CIMLA: Interpretable AI for inference of differential causal networks
This work addresses the need for interpretable AI methods to infer differential causal networks in bioinformatics, particularly for analyzing gene regulatory changes between biological conditions, though it appears incremental as it builds on existing feature attribution models.
The paper tackled the problem of discovering causal relationships from high-dimensional data in bioinformatics by developing CIMLA, a tool for identifying condition-dependent changes in causal networks, and demonstrated its robustness and accuracy through benchmarking on simulated data and application to Alzheimer's disease data.

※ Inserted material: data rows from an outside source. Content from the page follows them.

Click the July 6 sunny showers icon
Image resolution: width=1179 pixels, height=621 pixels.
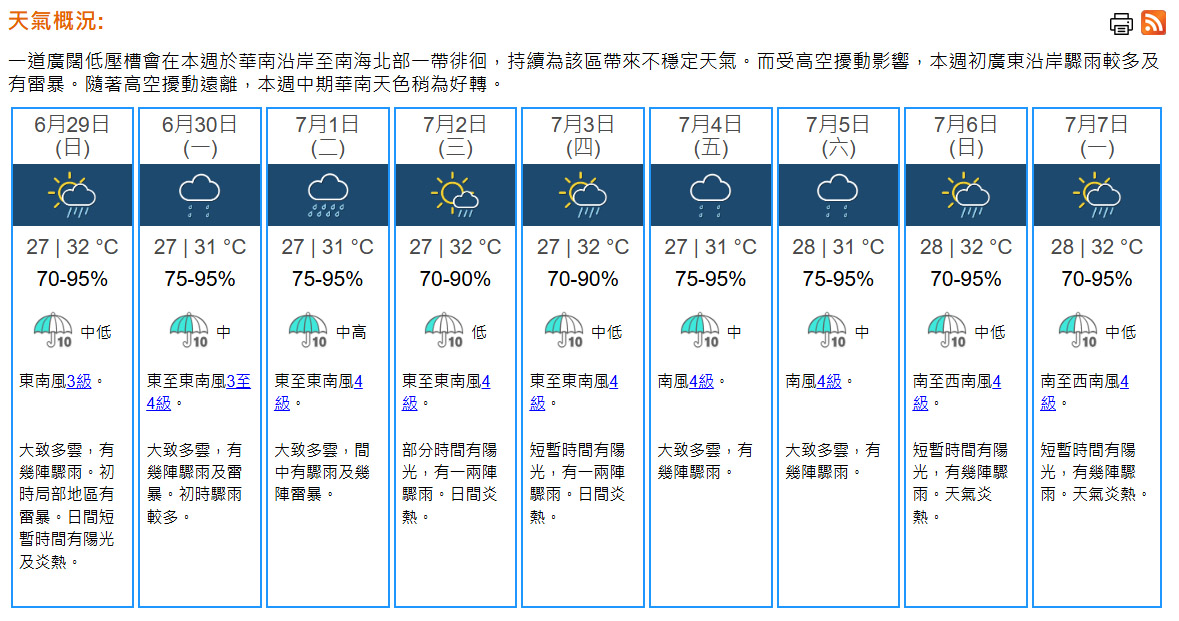[x=965, y=195]

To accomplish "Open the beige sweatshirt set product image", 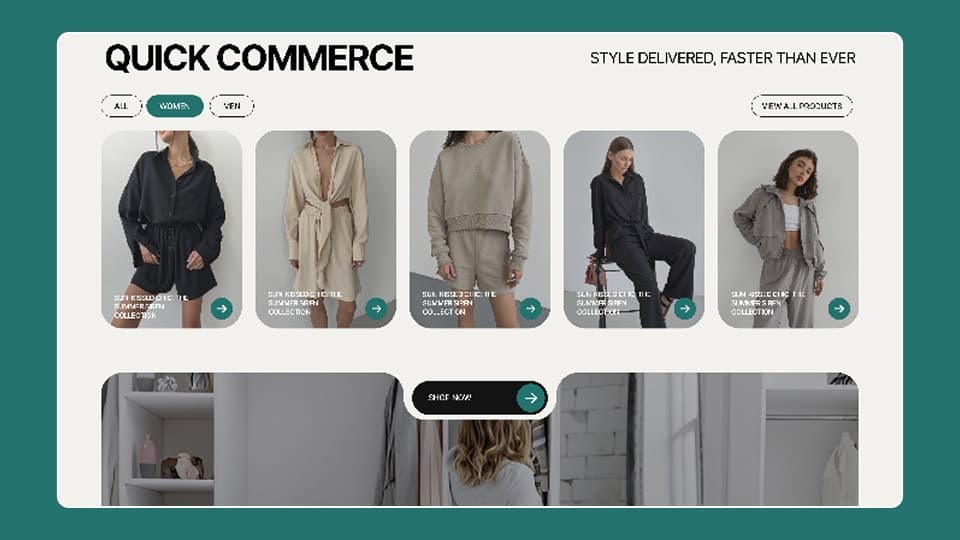I will (480, 229).
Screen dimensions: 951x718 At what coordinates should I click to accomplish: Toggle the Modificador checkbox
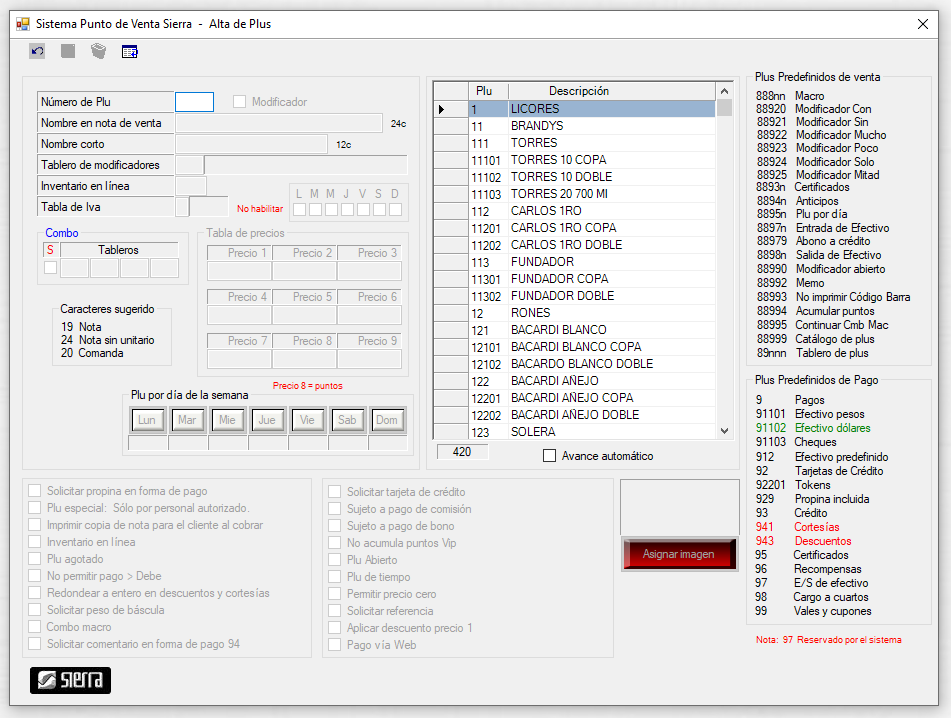tap(240, 102)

The discovery of causal relationships from high-dimensional data is a major open problem in bioinformatics. Machine learning and feature attribution models have shown great promise in this context but lack causal interpretation. Here, we show that a popular feature attribution model estimates a causal quantity reflecting the influence of one variable on another, under certain assumptions. We leverage this insight to implement a new tool, CIMLA, for discovering condition-dependent changes in causal relationships. We then use CIMLA to identify differences in gene regulatory networks between biological conditions, a problem that has received great attention in recent years. Using extensive benchmarking on simulated data sets, we show that CIMLA is more robust to confounding variables and is more accurate than leading methods. Finally, we employ CIMLA to analyze a previously published single-cell RNA-seq data set collected from subjects with and without Alzheimer's disease (AD), discovering several potential regulators of AD.